The only similarity between Robert Pattinson’s work in “Twilight” and his new film “The Rover”? The screaming fans who still appeared as he walked the red carpet in Los Angeles on Thursday at the U.S. premiere of the Australian indie movie.
“It’s always distracting when that happens,”“Rover” director David Michôd said in a rare lull of silence outside the Regency Bruin Theatre.
Before casting Pattinson in “The Rover” – the director’s second film (the first was 2010’s “Animal Kingdom”) — Michôd said he wasn’t versed in Pattinson’s vampire period.
“I was pretty much totally unfamiliar with his work, but I had had a meeting with him before I even know I was going to make “The Rover” and really liked him,” Michôd said. “I found his physical energy really kind of beguiling and he was really sort of emotionally available, so I really wanted to sort of see what he could do. And, he just knocked my little socks off to the extent that me and my casting director turned to each other once he left the room and went, ‘Well, OK, that’s done, right?’”
That meeting eventually led to Michôd casting Pattinson in his new movie, which features the star and Guy Pearce as an unlikely duo who embark on a quest across a post-apocalyptic landscape. Pattinson trades glittering skin and perfectly coiffed hair for open wounds and a shoddy buzz cut.
“It’s just so kind of stark, and it was just so different,” Pattinson said of the material. “Something just spoke to me in it, and I really don’t know quite what it was.”
He added, “If these scripts came along once every six months, I would do them every single time. But they just don’t.”

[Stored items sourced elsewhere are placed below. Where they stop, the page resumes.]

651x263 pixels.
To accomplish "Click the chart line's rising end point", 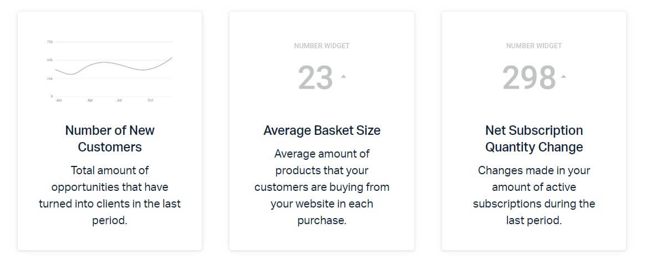I will point(171,58).

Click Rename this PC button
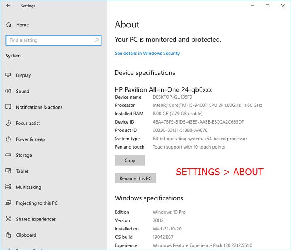pyautogui.click(x=136, y=178)
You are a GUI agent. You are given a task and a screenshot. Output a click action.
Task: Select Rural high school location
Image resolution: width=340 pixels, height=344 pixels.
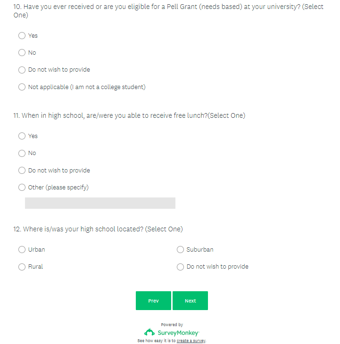pos(22,267)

Pearce noted that he “saw a transformation before Day 1, really,” and Liz Watts, one of the film’s producers, said she believed the team ethos helped Pattinson hone the character.
The actor, she said, “came to the outback and put up with flies and heat and dust and all the rest.” (Pattinson has praised the isolated location of the film for helping him focus on the role.)

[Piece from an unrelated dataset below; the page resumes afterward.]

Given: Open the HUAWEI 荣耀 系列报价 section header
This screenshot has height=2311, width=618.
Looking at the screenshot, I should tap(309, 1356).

There was a different vibe in Westwood on Thursday night, the screaming fans a reminder of Pattinson’s more typical moviemaking experience.
Clutching a three-foot rendering of Pattinson’s scruffy face, Nancy Cambino, 47, said she traveled from her native Long Island, N.Y., to see Pattinson at “The Rover” premiere. She became a fan during his “Twilight” days, and has met him multiple times. But it’s not “Twilight” that keeps her holding her Pattinson cutout.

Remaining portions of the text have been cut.